とても理想的な大人像です。まさに一人前です。もちろん絵空事だと批判する人もいるのかもしれませんが、理想に近づけるよう努力することこそが尊いのだ、という反論にはぐうの音も出ないに違いありません。

本章の冒頭に戻ります。ぼくは「弱い」からこそ、この理想に背を向けたのでした。ぼくのなかに渦巻くコンプレックスや、自己顕示欲や、怠惰や嫉妬や欲望やなんやらかんやらが、ぼくを「学校教育」からこぼれ落ちさせたのでした。

前章でぼくが教師職の方がうらやましいと書いたのも、この理想にちゃんと正対できる「強さ」を感じたからです。ぼくには全くできなかったことですから。

ただ、では昨今の日本社会を概観するに、果たしてこの理想に近づいている人および近づこうとしている人が主流になっているでしょうか。
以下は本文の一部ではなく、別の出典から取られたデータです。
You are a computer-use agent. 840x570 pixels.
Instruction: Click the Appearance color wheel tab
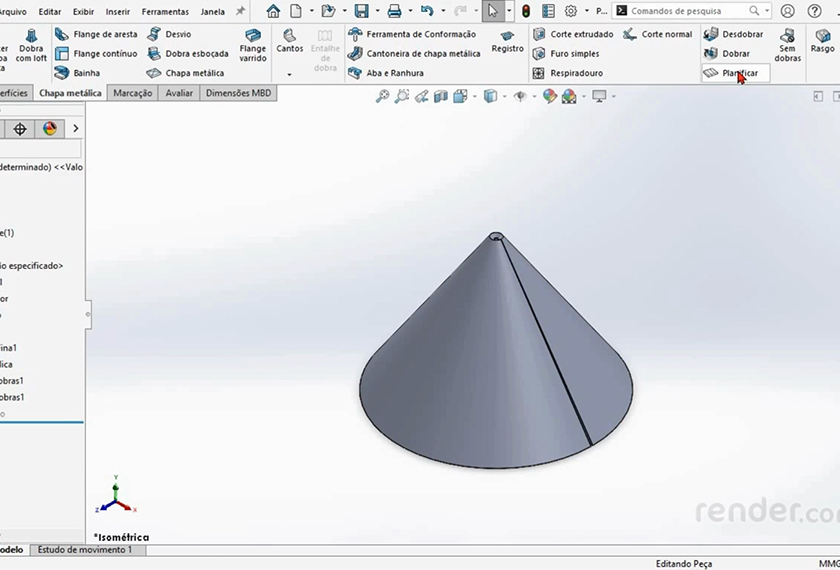[49, 129]
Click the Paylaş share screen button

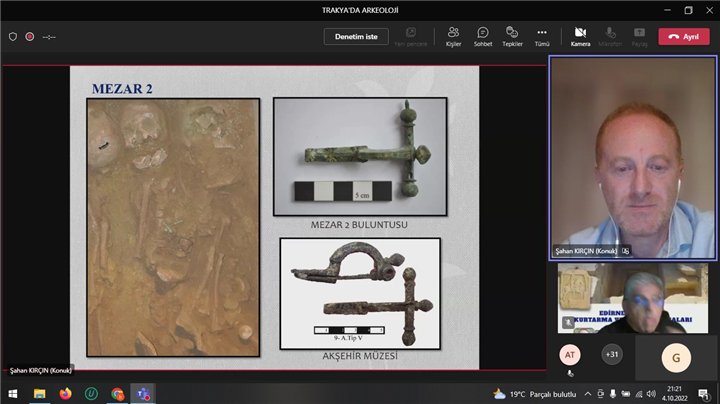[639, 36]
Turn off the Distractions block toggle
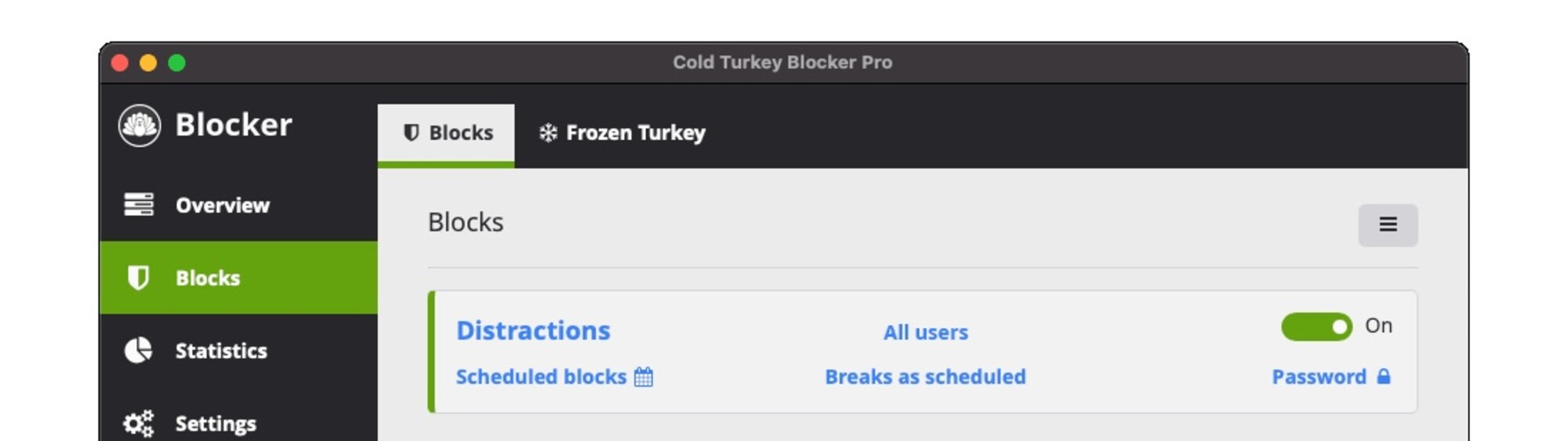The width and height of the screenshot is (1568, 441). coord(1316,326)
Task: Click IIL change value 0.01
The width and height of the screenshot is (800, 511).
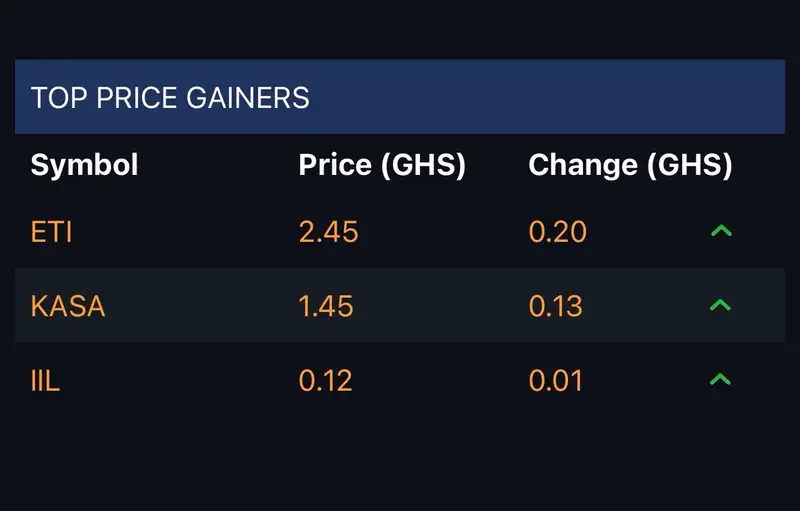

例えば選挙ひとつとってみても、そうではない状況がわかります。選挙に興味を持てない、政治的主張を堂々と話せない、政治と娯楽の違いがわからない(N国参院一議席)、そもそも低い投票率が政治=公共性の喪失を物語っています。

先程来ぼくは自分を「弱い」と書きましたが、ぼくが本当に言いたいことは、このセカイに住まう大部分の人間が「弱い」という厳然たる事実がある、ということです。
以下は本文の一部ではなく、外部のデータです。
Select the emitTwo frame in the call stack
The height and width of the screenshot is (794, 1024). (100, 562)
そもそも人間の本性が「弱い」のだとしたら、強くなれという「一人前の大人」像を最終目標にしている「教育」は有効なのでしょうか。それに近づけるようにがんばることは、とても無理が生じることではないのでしょうか。

教育と二分化されるセカイ

ぼくには現代社会が、少数の強者と大多数のこぼれ落ちた弱い人々の集合に見えています。少数の強者は、「教育」の理想を体現できたエリートか、もしくは全くその逆の倫理観に支えられたホリエモン的個人主義の亡者のことです。
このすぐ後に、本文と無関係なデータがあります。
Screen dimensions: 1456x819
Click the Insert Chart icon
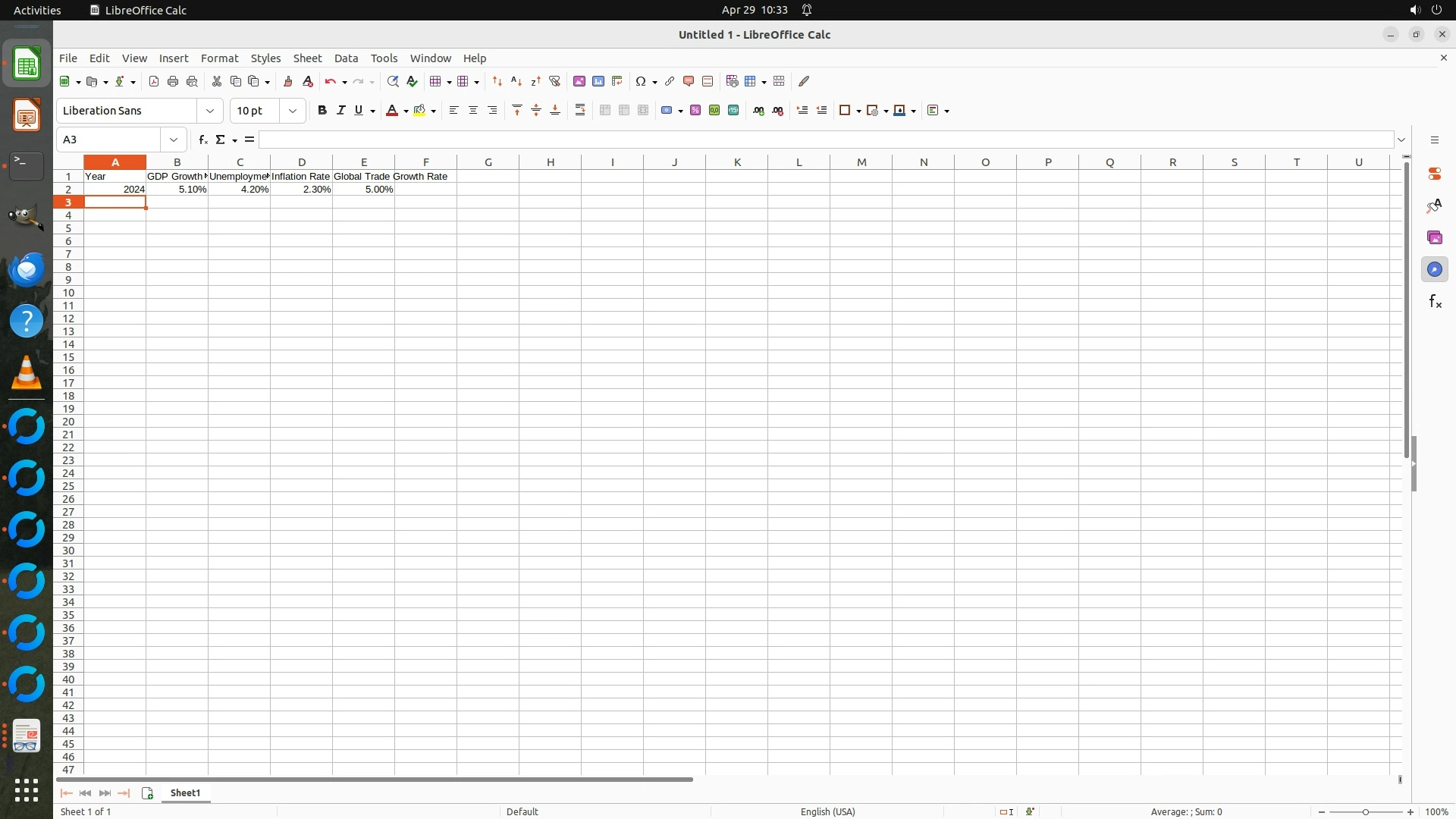pos(598,81)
後者は唐突に出てきたように感じるかもしれませんので補足します。一見、ホリエモン的個人主義の亡者は、上述した「教育」の理想からこぼれ落ちた人に見えます。しかしそうではありません。

こぼれ落ちた人が「弱い」のは、その理想からこぼれ落ちたくなかったからなのです。理想に価値を持っているからこそ、こぼれ落ちた自覚があるからこそ、「弱い」のです。

そういう意味で、ホリエモン的個人主義の亡者は「こぼれて」いないのです。彼らは理想に価値をおきません。さっさと理想から降りているだけなのです。少し文学的比喩が許されるのならば、メフィストフェレスに魂を売った人間は、やはり「強い」のです。(もちろんファウストのように天才でなければ、残念な「弱い」人ですが。)

こぼれ落ちた「弱い」人は、「一人前の大人」像という理想にどんどん距離を取っていきます。前章の選挙の例を出せば、「選挙に行こう!」という言説がまさにそれですね。そう言われて行かなきゃなと一瞬思うけど、日曜日にそれだけのために家を出る気が起きない(または遊びに行っている)なんてことは大半の選挙行かない民のやっていそうなことで、容易に想像できます。

それでは民主主義なんて成り立たないではないか、と思われるかもしれません。ですから、その通りなのです。選挙(特に国政選挙)はまさに「一人前の大人」以外にはできないことなのですから。

マクロ的解決とミクロ的解決

全日本国民が「一人前の大人」になるために何歳になっても日々精進するようなセカイが来れば、民主主義は最高純度の水準まで到達できると思います。もしその半分の国民でもかなりの高水準な民主主義が実現できるでしょう。ですが、おそらくそんなことを期待できません。

ただ、そのようなことを近代哲学の祖カントは考えました。現代の民主主義の根底には、カントのような理想主義が埋め込まれていることはリマークしておいて良いでしょう。

他方、第二次世界大戦後のポストモダン社会においては、カントや、その後続であるヘーゲル、マルクスらの理想主義は棚上げされました。人々が「一人前の大人」にはなれないという前提で民主主義を捉えなおすことが、現代まで試行錯誤されているのです。日本においては、例えば東浩紀が「一般意志2.0」を書いています。この本の詳細はぜひ読んで欲しいのですが、本論の文脈で取り上げれば、人々の無意識がネットに散らばっているのでそれを参考にしようというものです。つまり、「弱い」人に強くなれと言うのではなく、「弱い」ままでいいから情報=欲望だけ集約するシステムを提案しているのです。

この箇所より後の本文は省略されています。